OSAKA Scissors: French artisans trained in Japan
OSAKA Scissors (ciseaux-osaka.fr) is a French brand that took an unusual path. Rather than importing finished Japanese shears or manufacturing entirely in France, OSAKA sent their artisans to Japan to train directly with master blacksmiths (刀鍛冶, katana kaji). The company describes a full manufacturing chain from forge to final sharpening.
OSAKA debuted at the Mondial de la Coiffure at the Palais des Congrès in Paris. Their positioning bridges the Japanese craft tradition with French design sensibility. It is a small brand, but it illustrates how the French market values the story and provenance behind a tool, not just the specs.
Other brands in the French market
Beyond Takai, the French market includes strong representation from German and Japanese manufacturers. According to French industry rankings, the top five brands are Takai, Jaguar, Tondeo, Dune (a budget Japanese steel option), and Joewell. German brands Jaguar and Tondeo carry significant market share, positioned as reliable professional tools with European service infrastructure.
Mizutani operates a French branch and has built awareness partly through a counterfeit awareness campaign, educating stylists about how to verify authenticity of premium Japanese shears.
Certibiocide: the 2026 hygiene regulation
France is implementing Certibiocide, a regulation requiring hairdressers to hold biocide certification for proper disinfection of their tools, including scissors. This is a formal certification process, not just a guideline. Multiple French industry websites cover the compliance requirements.
Certibiocide reflects a broader French regulatory approach to salon hygiene that is more prescriptive than what American stylists face. While US state boards require tool disinfection, they generally do not require a separate certification specifically for biocide handling.
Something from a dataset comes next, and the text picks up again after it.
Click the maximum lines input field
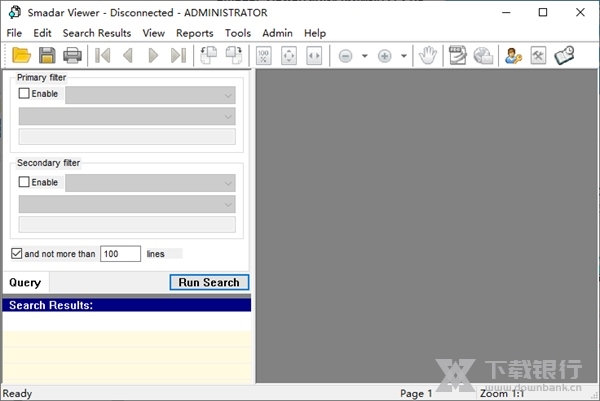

For the international scissors industry, Certibiocide matters because it creates demand for disinfection-compatible tools and may influence regulations in other EU countries.
CAP Coiffure: how French stylists are trained
The French hairdressing education system begins with the CAP Coiffure (Certificat d’Aptitude Professionnelle), a formal apprenticeship qualification. Students learn scissor handling, anatomy, technique, and tool maintenance as part of a structured national curriculum.
This means French stylists enter the profession with standardized training on how to hold, maintain, and choose their scissors. The CAP system includes specific instruction on different blade types, handle configurations, and the differences between thinning and texturizing tools.
Official training materials from institutions like the Académie d’Amiens cover scissor anatomy, cutting technique foundations, and tool care protocols. This level of formalized tool education at the entry level is more structured than what most American cosmetology programs provide.
What this market teaches us
Domestic service infrastructure matters. Takai’s success in France is not just about product quality. Having a resharpening center in Fréjus, with one-week turnaround, removes a major barrier to owning Japanese shears.
Ergonomic innovation can come from anywhere. Exthand’s ringless design came out of France, not Japan or Germany. The backing of French occupational health authorities gives it credibility that a pure marketing claim would lack.
Regulation shapes tool choices. Certibiocide will push French stylists toward scissors and coatings that are compatible with approved disinfection methods. If your tools corrode under the required cleaning protocol, you need different tools.
Average price does not equal quality ceiling. The French average of roughly 52 euros per pair reflects the broad market, not the top end. Premium Japanese and German shears are available and popular, but the mid-tier segment is larger and more price-conscious than in Japan or the United States.